We were also shown an extraordinary ‘Om,' the Tibetan writing of the first character of ‘Om Mani Padme Hom.' It was made of what appeared to be a seam of white quartz in black rock and this too had self-manifested. Quite something. If you choose not to believe in self-manifestation, just how
did
it get there?

The
kora
took us high up to caves along pathways jutting out of the cliff edge, and to grottos where the ancient masters had meditated. It was an incredible setting – these small caves and temples perched high on a steep slope with a view stretching down the Yerpa valley to the dry riverbed and the snow-capped mountains beyond. If I was going to come back as a flying yogi, this would be the place for me.

There was silence except for the distant chanting of solitary monks in their caves and the incessant nattering and giggling of our seven little friends. I rested on the sunburnt grass near the stone seat, which the monks told me is the throne for the Dalai Lama when he visited, or for when he will visit. I slept for a while, thinking of the Dalai Lama sitting on this stone and imagining the great crowd of Tibetans there would be across the hillside. How I hope that day will come.

The cry of Red-billed Choughs woke me, as they played in the air currents hitting the cliff-side above us. Barba meditated, Dorje chatted to a nun who was in her third year of isolation, and the little girls played in the ruins of Drak Yerpa. Through a combination of my fluent sign language and extremely limited Tibetan, I discovered that they were not
going
to school but were on their way back from school and had just been standing outside their own village when we picked them up. For all they knew we might have been taking them off to Kathmandu. What would their parents be thinking?

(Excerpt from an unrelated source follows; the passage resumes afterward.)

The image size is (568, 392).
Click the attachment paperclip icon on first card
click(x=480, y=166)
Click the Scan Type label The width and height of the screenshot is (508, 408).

We moved on when the sun fell behind the mountains to the west, causing a dramatic drop in temperature. Himalayan Griffon vultures with wingspans the size of golf umbrellas hoisted themselves skywards on the last thermals of the day, heading for their evening roost. We set off in great style – our little friends singing away full blast in the back of the car. One of the hot favourites was a musical version of ‘Om Mani Padme Hom' – another ingenious idea, which means that you can even gain merit while you sing. We gave two other people a lift back down the hill. It was hard to tell who they were; pilgrims who had been along for the day, visiting monks or nuns, or residents going for a night out. At first glance, monks can be difficult to tell from nuns. They don't make it easy like Christian nuns do. As far as I could see, they wear the same colour robes, have the same sunburnt skin, the same cropped hair and exactly the same beautiful smiles. The giveaway to look out for is that Tibetan nuns sometimes wear a brown woollen cloth wrapped around their heads.